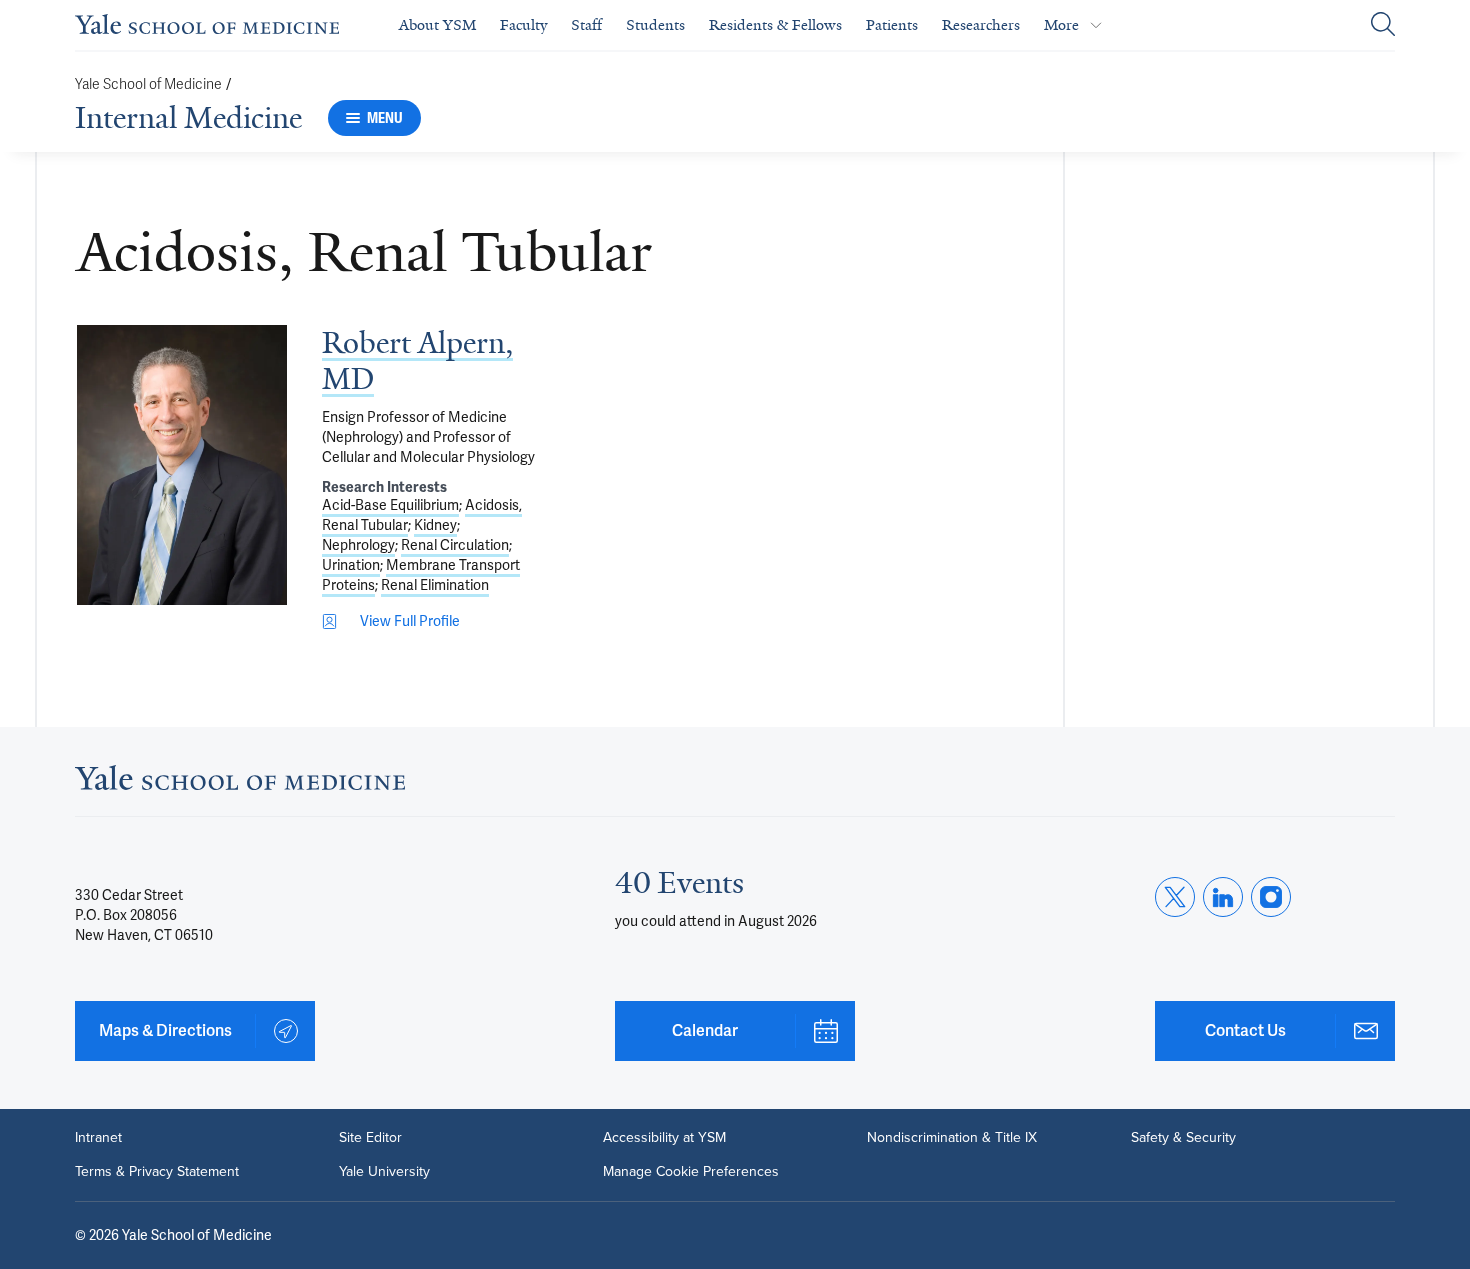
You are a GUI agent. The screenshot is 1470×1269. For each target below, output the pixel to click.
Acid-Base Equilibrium (390, 505)
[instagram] (1271, 897)
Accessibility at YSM (664, 1138)
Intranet (98, 1138)
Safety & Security (1183, 1138)
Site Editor (370, 1138)
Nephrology (358, 545)
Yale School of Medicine (148, 84)
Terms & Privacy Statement (157, 1172)
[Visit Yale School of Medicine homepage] (240, 783)
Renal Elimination (435, 585)
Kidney (435, 525)
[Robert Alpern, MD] (182, 465)
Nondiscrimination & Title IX (952, 1138)
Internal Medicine (188, 118)
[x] (1175, 897)
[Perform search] (1383, 25)
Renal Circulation (455, 545)
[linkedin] (1223, 897)
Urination (351, 565)
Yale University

+-------+

• **Work instruction**:
Only the lines from the start of the records above through the line containing "Nondiscrimination & Title IX (952, 1138)" should be returned, exactly and with both ends, please; the pictures stay out.

• **Response for this exercise**:
You are a GUI agent. The screenshot is 1470×1269. For each target below, output the pixel to click.
Acid-Base Equilibrium (390, 505)
[instagram] (1271, 897)
Accessibility at YSM (664, 1138)
Intranet (98, 1138)
Safety & Security (1183, 1138)
Site Editor (370, 1138)
Nephrology (358, 545)
Yale School of Medicine (148, 84)
Terms & Privacy Statement (157, 1172)
[Visit Yale School of Medicine homepage] (240, 783)
Renal Elimination (435, 585)
Kidney (435, 525)
[Robert Alpern, MD] (182, 465)
Nondiscrimination & Title IX (952, 1138)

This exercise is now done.